> **TASK DETAILS**:
Look through the material below. Copy every line with the string "Collapse" in it.

> **EXCERPTED DATA**:
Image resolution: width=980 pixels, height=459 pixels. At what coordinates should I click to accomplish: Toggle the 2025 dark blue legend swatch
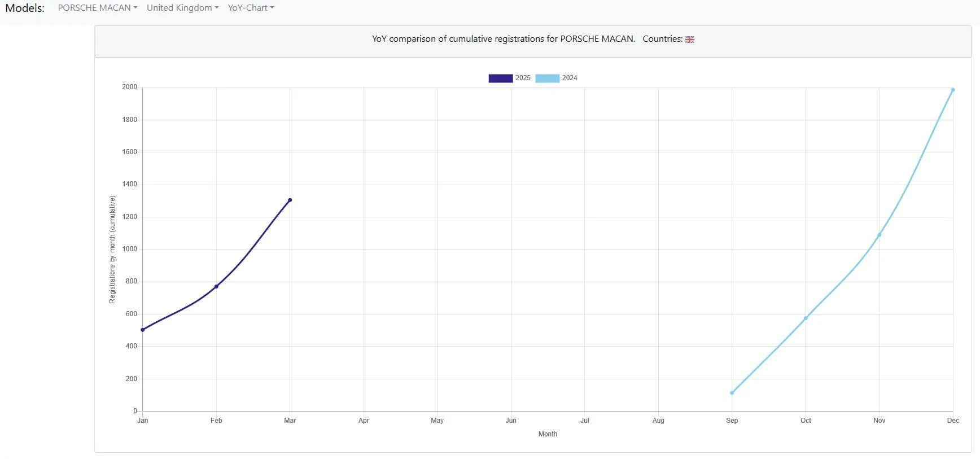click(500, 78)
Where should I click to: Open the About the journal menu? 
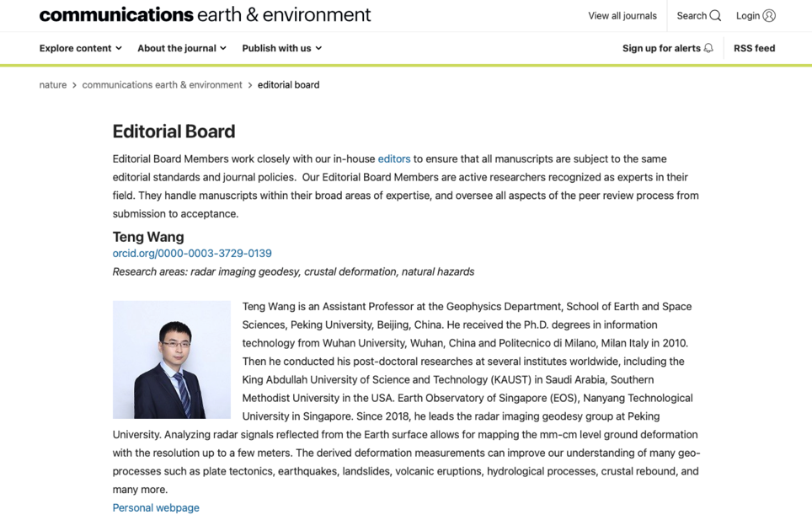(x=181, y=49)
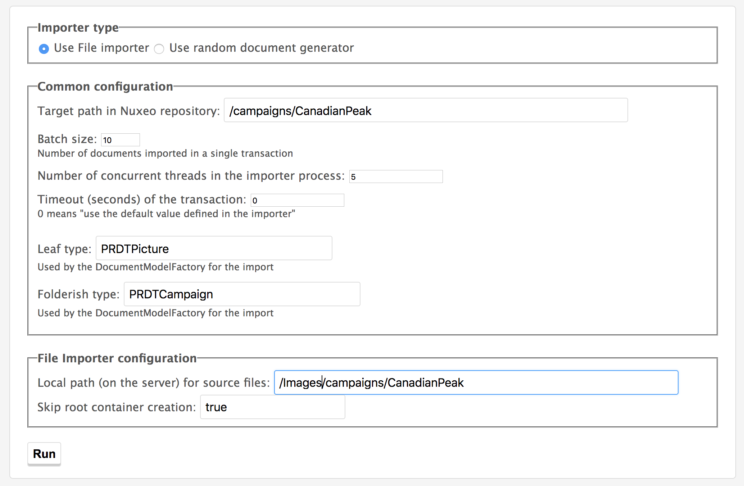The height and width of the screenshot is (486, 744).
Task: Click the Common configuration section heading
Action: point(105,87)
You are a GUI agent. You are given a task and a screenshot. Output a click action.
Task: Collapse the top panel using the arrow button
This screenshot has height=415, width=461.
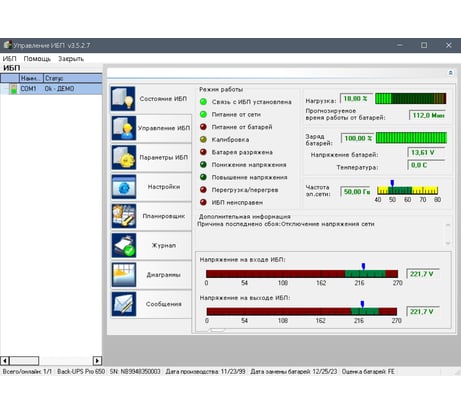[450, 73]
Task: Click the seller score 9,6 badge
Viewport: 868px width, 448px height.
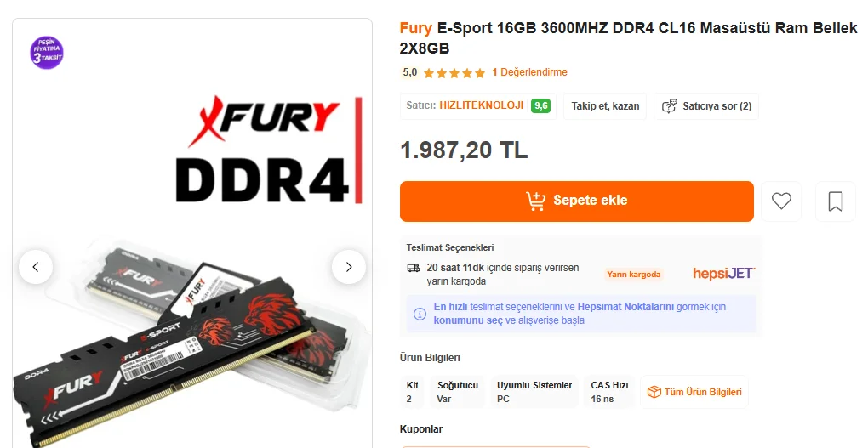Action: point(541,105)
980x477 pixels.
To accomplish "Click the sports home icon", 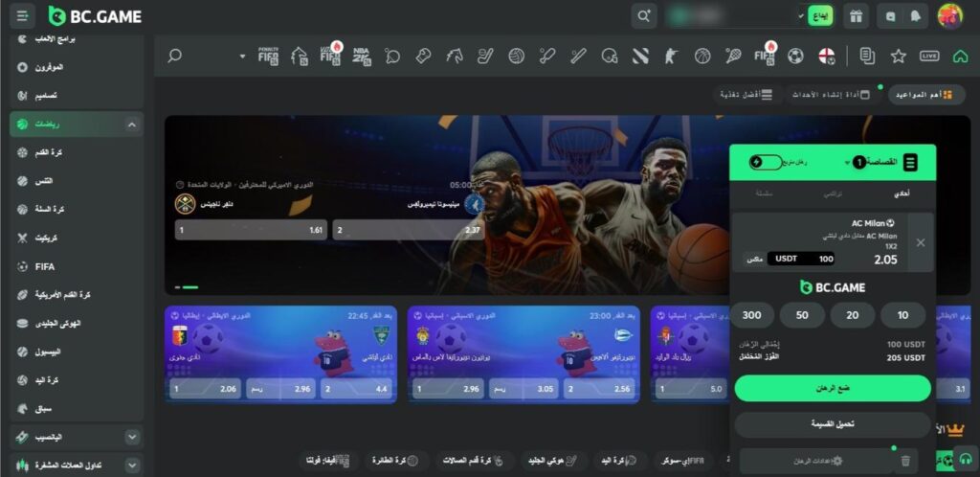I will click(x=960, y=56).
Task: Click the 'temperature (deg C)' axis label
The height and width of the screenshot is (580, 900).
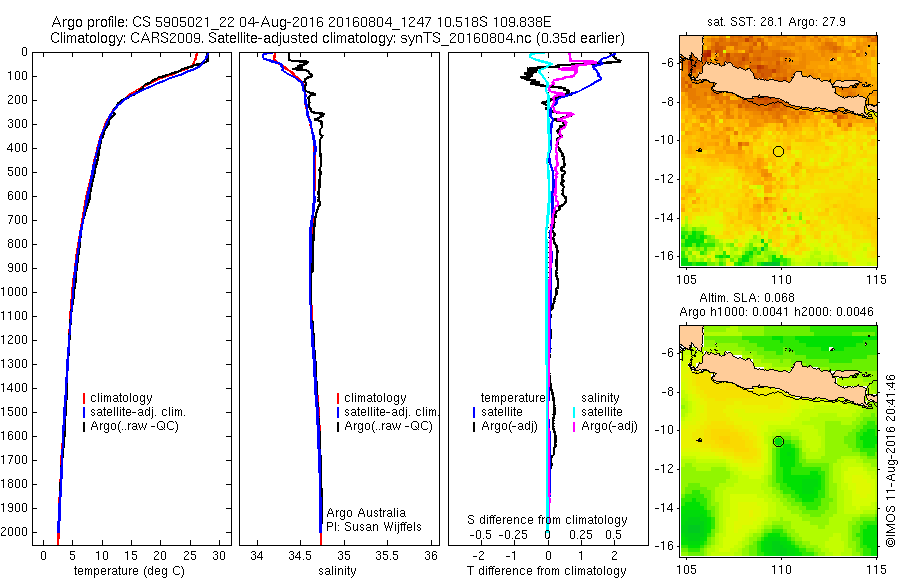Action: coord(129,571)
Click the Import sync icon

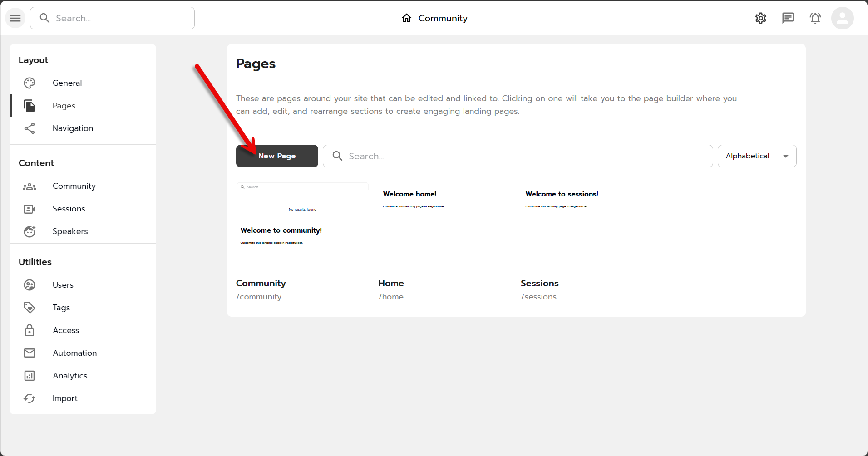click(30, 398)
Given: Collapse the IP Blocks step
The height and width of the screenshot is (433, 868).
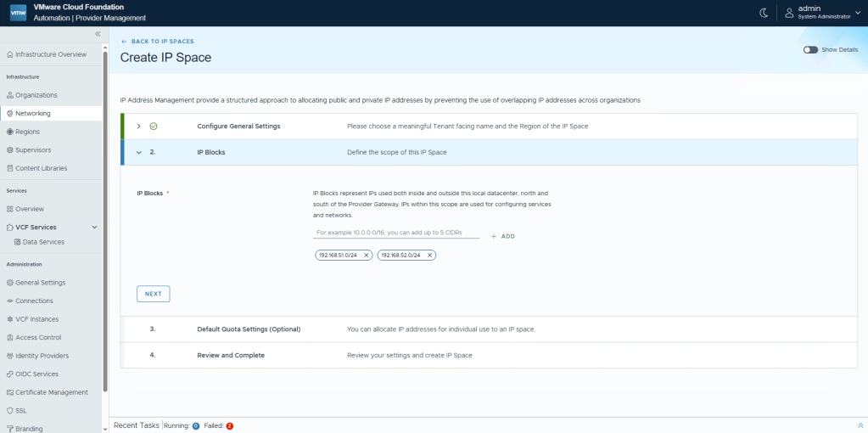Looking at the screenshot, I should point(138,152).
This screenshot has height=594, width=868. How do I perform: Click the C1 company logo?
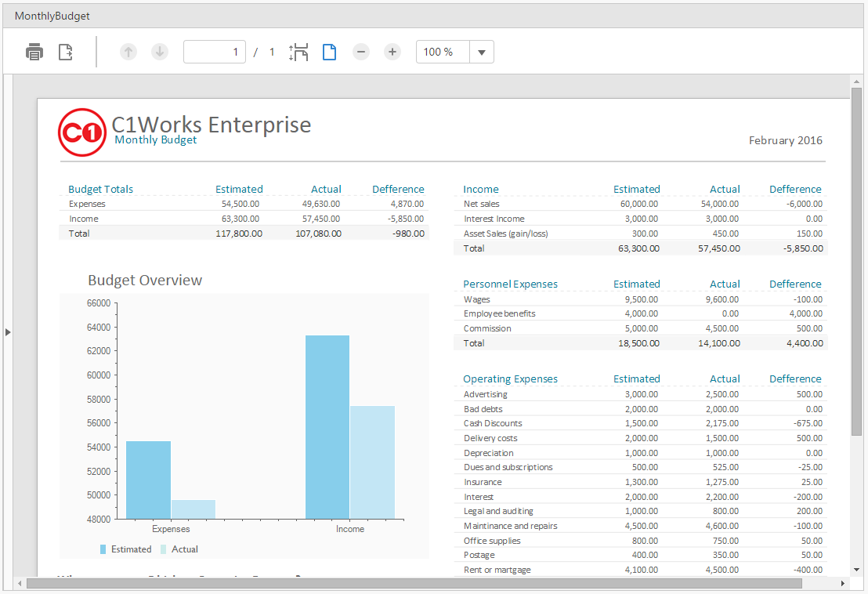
--
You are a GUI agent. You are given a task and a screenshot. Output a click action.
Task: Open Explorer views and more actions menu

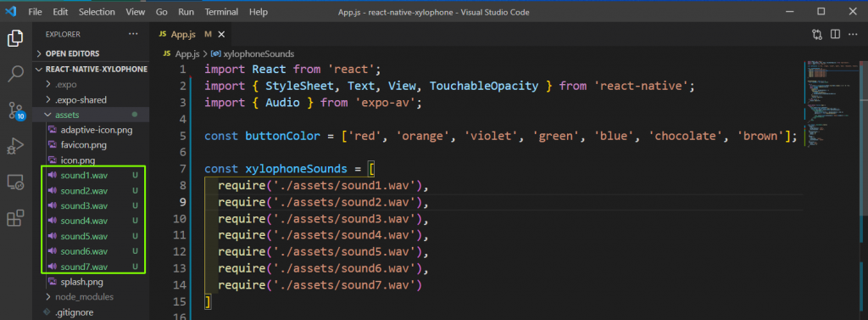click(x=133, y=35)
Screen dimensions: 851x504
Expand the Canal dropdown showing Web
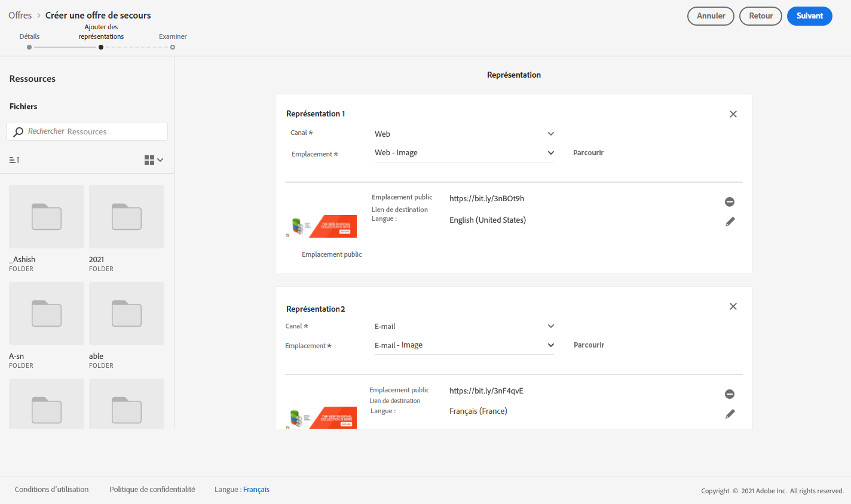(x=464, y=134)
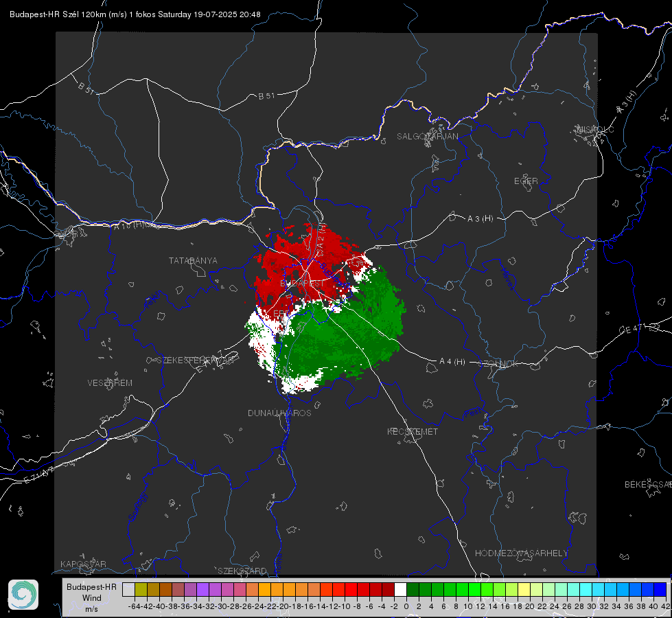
==
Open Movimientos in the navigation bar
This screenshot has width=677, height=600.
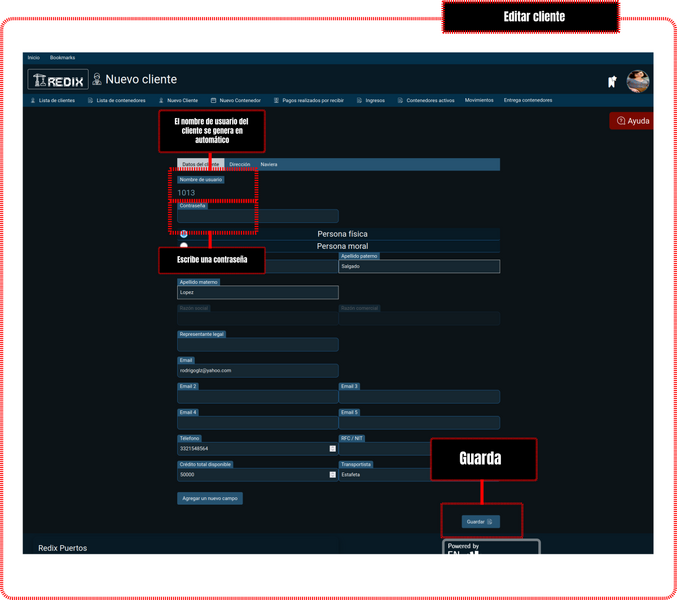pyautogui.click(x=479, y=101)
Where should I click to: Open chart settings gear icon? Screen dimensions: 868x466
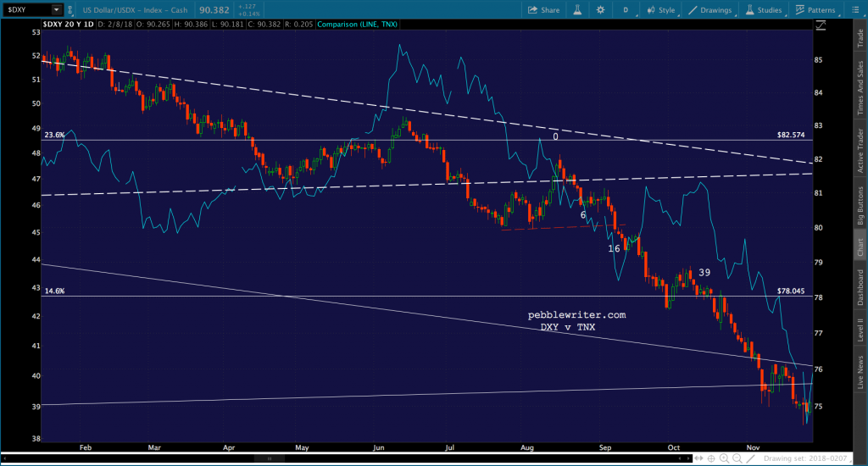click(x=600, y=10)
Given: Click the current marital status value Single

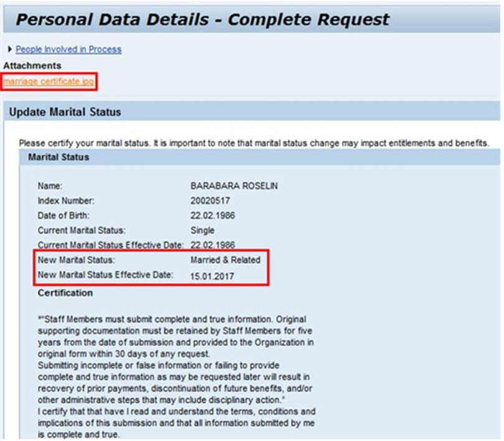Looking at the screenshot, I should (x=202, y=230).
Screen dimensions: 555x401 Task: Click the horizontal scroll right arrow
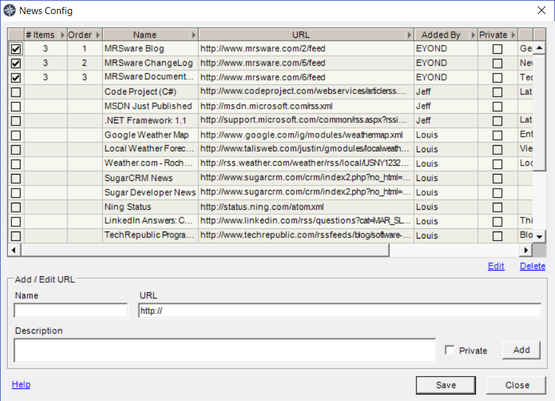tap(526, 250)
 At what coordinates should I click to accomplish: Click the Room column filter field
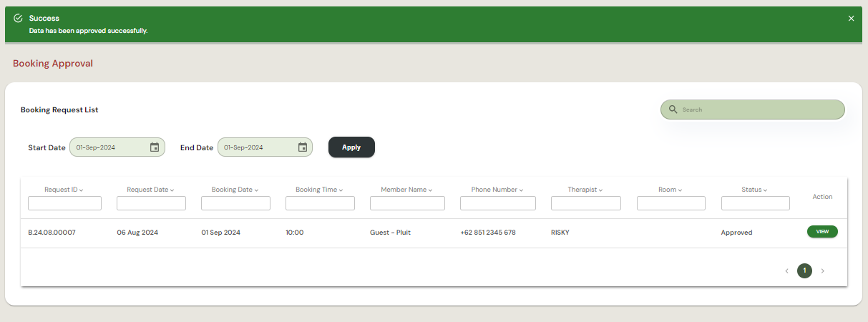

> **COMPLETED EXERCISE**:
Task: Collapse the top panel using the arrow button
Given: Collapse the IP Blocks step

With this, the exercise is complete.